**Problem requirements:** Write the data out again in full, with no departure from the original.

▼

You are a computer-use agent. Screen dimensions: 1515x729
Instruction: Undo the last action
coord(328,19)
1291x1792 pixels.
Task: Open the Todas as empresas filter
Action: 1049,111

▲

**Task answer:**
You are a computer-use agent. Screen dimensions: 1515x729
Instruction: Undo the last action
coord(328,19)
1291x1792 pixels.
Task: Open the Todas as empresas filter
Action: 1049,111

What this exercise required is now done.